Equity has been a big push for the Watertown Public Schools, and Superintendent Dede Galdston said that part of giving students an equal opportunity is to provide universal Pre-kindergarten to the students of Watertown.
Galdston spoke of universal PreK during her talk a the 2020 Watertown Unity Breakfast, of which she was the honorary host. She said Martin Luther King Jr. not only inspired her with his Civil Rights work, but also in his study of education.
“Why not give every child equal opportunity to start school at an equal level?” Galdston said.
Offering universal PreK does not mean students are required to attend, Galdston said.
“Not everyone is going to enroll, you don’t have to, but anyone who wants to, come age 4, it’s available,” Galdston said in an interview. “Wouldn’t that be wonderful?”
School Committee member Lindsay Mosca, who is also the Grade 5-12 math curriculum coordinator in Wakefield, said that education research shows that students who go to school before entering kindergarten have a leg up.
“It has been show that’s what’s best for kids,” Mosca said.

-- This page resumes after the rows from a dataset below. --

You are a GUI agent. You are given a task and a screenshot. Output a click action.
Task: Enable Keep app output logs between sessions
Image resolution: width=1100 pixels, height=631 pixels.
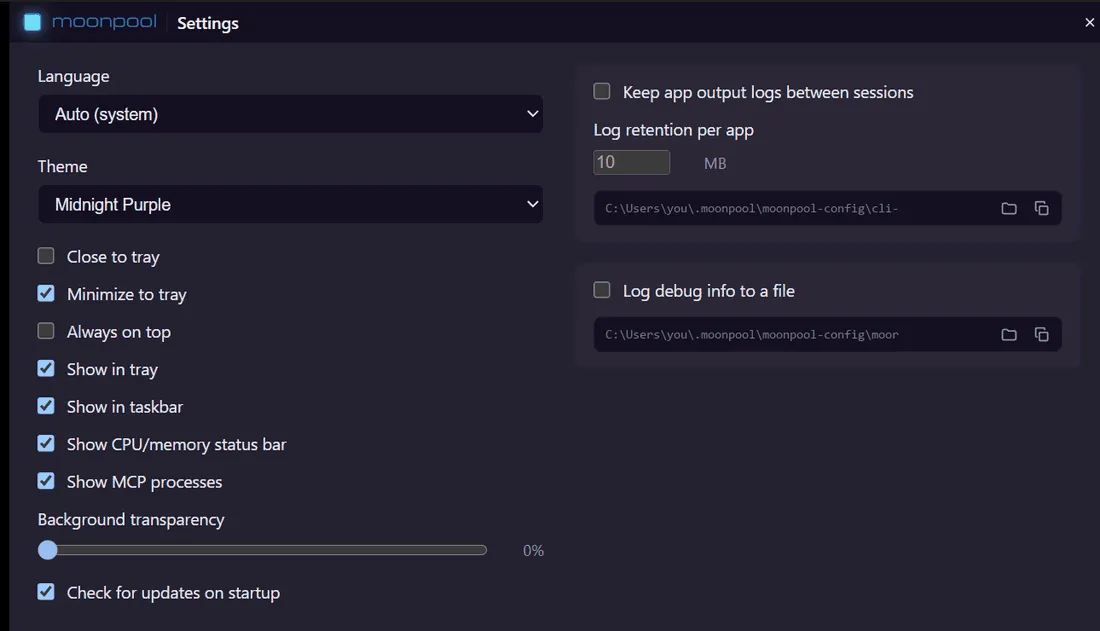602,92
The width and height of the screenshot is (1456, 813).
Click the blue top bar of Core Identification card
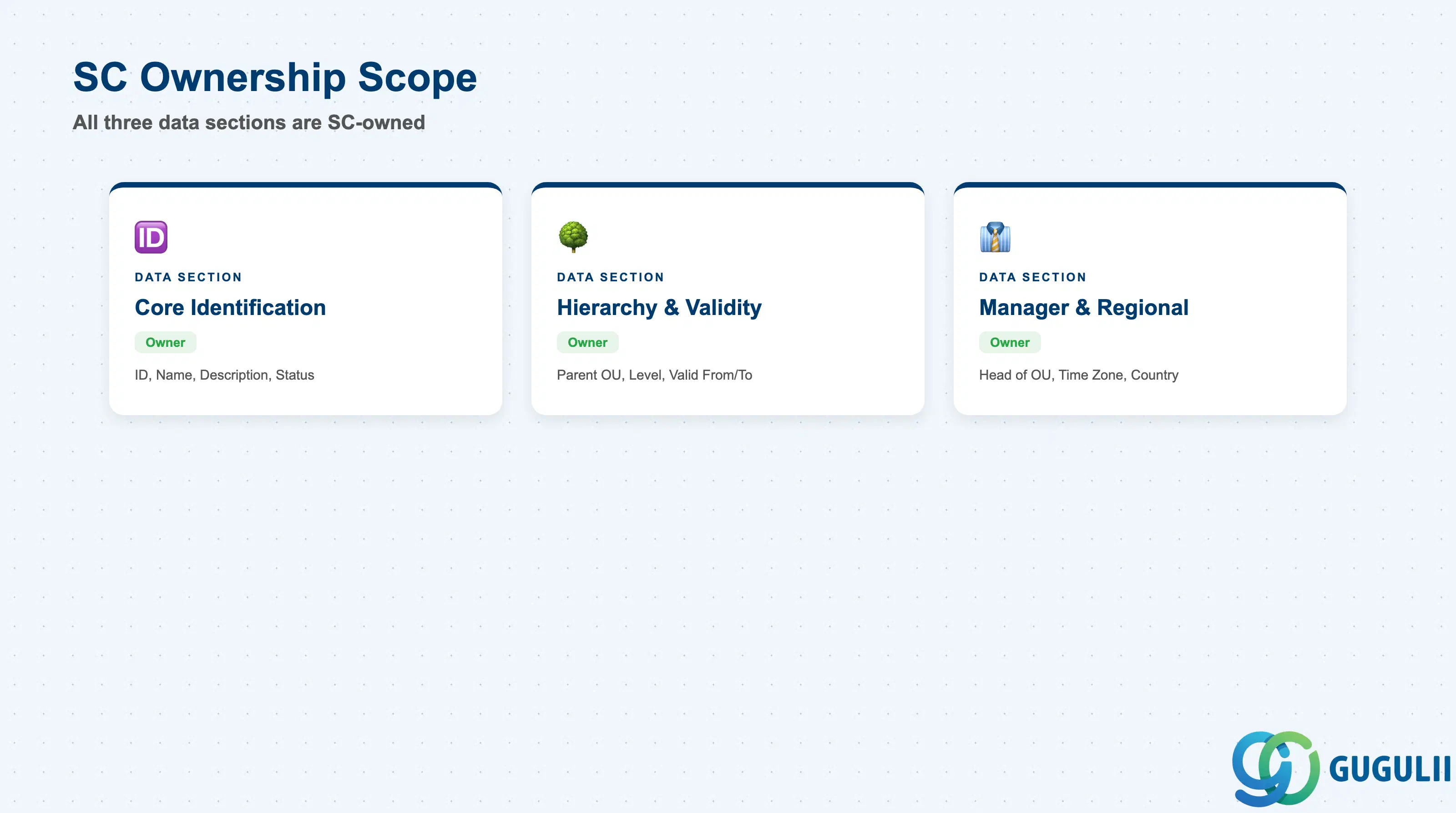click(x=306, y=184)
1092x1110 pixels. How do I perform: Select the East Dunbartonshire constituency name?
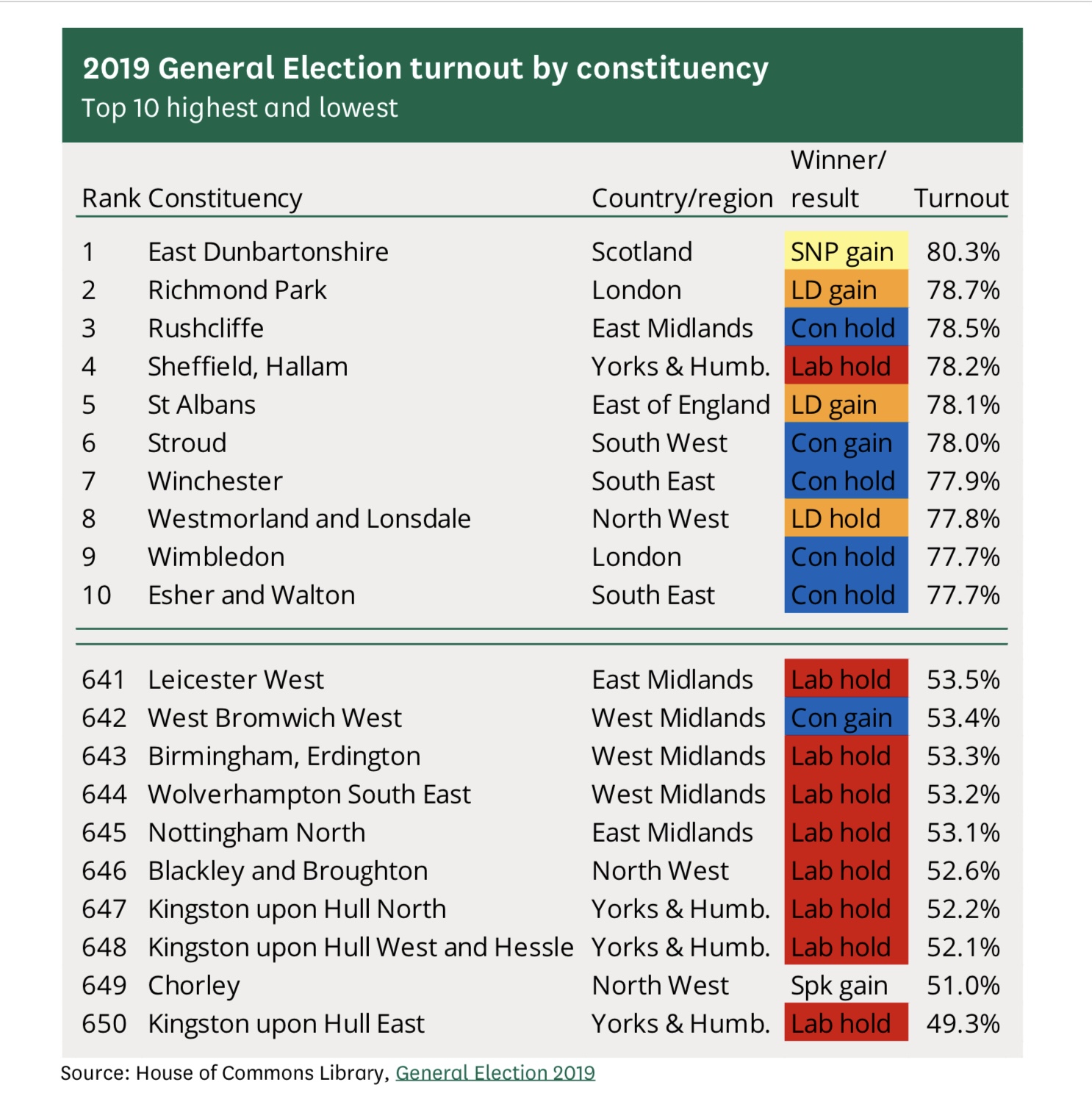268,251
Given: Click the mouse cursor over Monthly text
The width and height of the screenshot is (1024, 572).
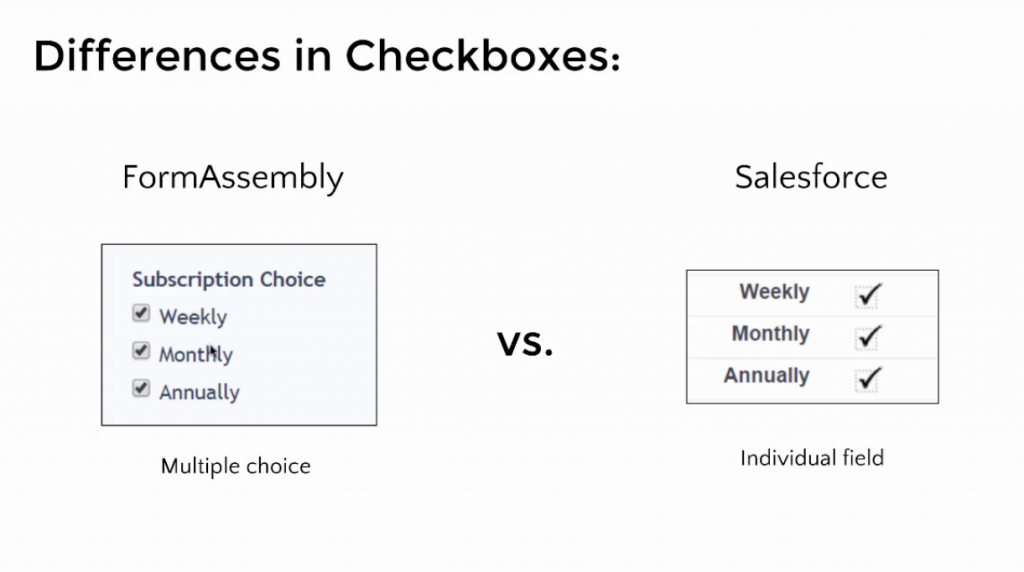Looking at the screenshot, I should (213, 353).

The idea of universal PreK is not a new one. It has been discussed at the state and federal and state levels, Galdston said, but has not become a reality.
She noted that communities have not always had to offer kindergarten, and it children are not required to attend school until they are 6 years old, which would be first grade.
Currently, Watertown has a PreK class at each elementary school. Starting next fall, the PreK classes, along with the district’s preschool program, will move to the Phillips Building (the former Phillips School). This is a precursor to the Early Childhood Center that will open when the new Hosmer Elementary School is built. A presentation about the Hosmer project from May 9, 2019 shows 13 classrooms devoted to early childhood education, with 11 PreK and two preschool classrooms.
Mosca said this means Watertown will be ready, should the opportunity arise.
“If the state offered money to allow students to go to PreK, if you don’t have the facilities, then you are stuck waiting,” Mosca said.
Funding is the one of the biggest sticking points. Galdston said there could be a way to do it, even if the state does not fund universal PreK.
“I would love to either reduce the cost or provide a sliding scale (based on income),” Galdston said. “We realize not everyone can afford PreK.”